Il faut noter, à côté de ces subventions, un prêt d'un montant de 11,1 millions d'euros pour le doublement de la station de traitement de Chruoy Chang War.

Les décaissements s'élèvent à 7 millions d'euros par an environ (5,5 millions d'euros en 2004, 7,5 millions d'euros en 2005, 7,3 millions d'euros en 2006) alors qu'ils avaient atteint un pic de près de 10 millions d'euros en 2002.

En conclusion, la situation économique et sociale très contrastée des cambodgiens est une source majeure de préoccupation pour l'avenir et la stabilité du pays 15 ( * ) . Le ressentiment des classes populaires et paysannes est important, et alimenté par des méthodes parfois arbitraires d'expropriation ou de confiscations de biens, au profit d'investisseurs privés. La classe politique cambodgienne s'efforce de répondre aux demandes des cambodgiens pauvres, mais sa position n'est pas sans ambiguïté tant les classes dirigeantes du pays apparaissent souvent liées aux intérêts des investisseurs privés.

* 14 Cf. rapport de juin 2006, « gestion des risques et de la vulnérabilité au Cambodge : un état des lieux et une stratégie pour la protection sociale. ».
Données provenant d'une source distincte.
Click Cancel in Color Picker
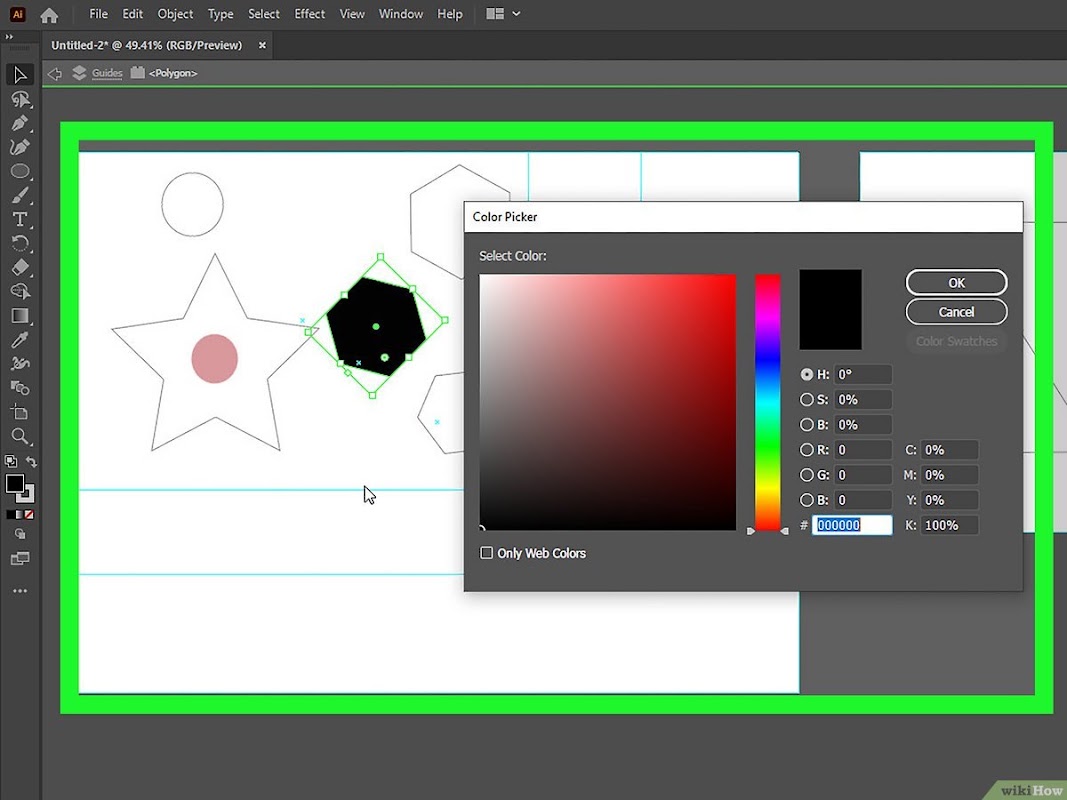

* 15 La période des khmers rouges a aussi laissé un nombre très important d'orphelins et de mutilés, qu'il faut insérer dans la société. Des organismes tentent de donner de l'espoir à ces jeunes cambodgiens, à travers une formation professionnelle. Ainsi les Artisans d'Angkor, dont la délégation du groupe d'amitié a pu visiter les ateliers à Siem Reap, font un travail remarquable.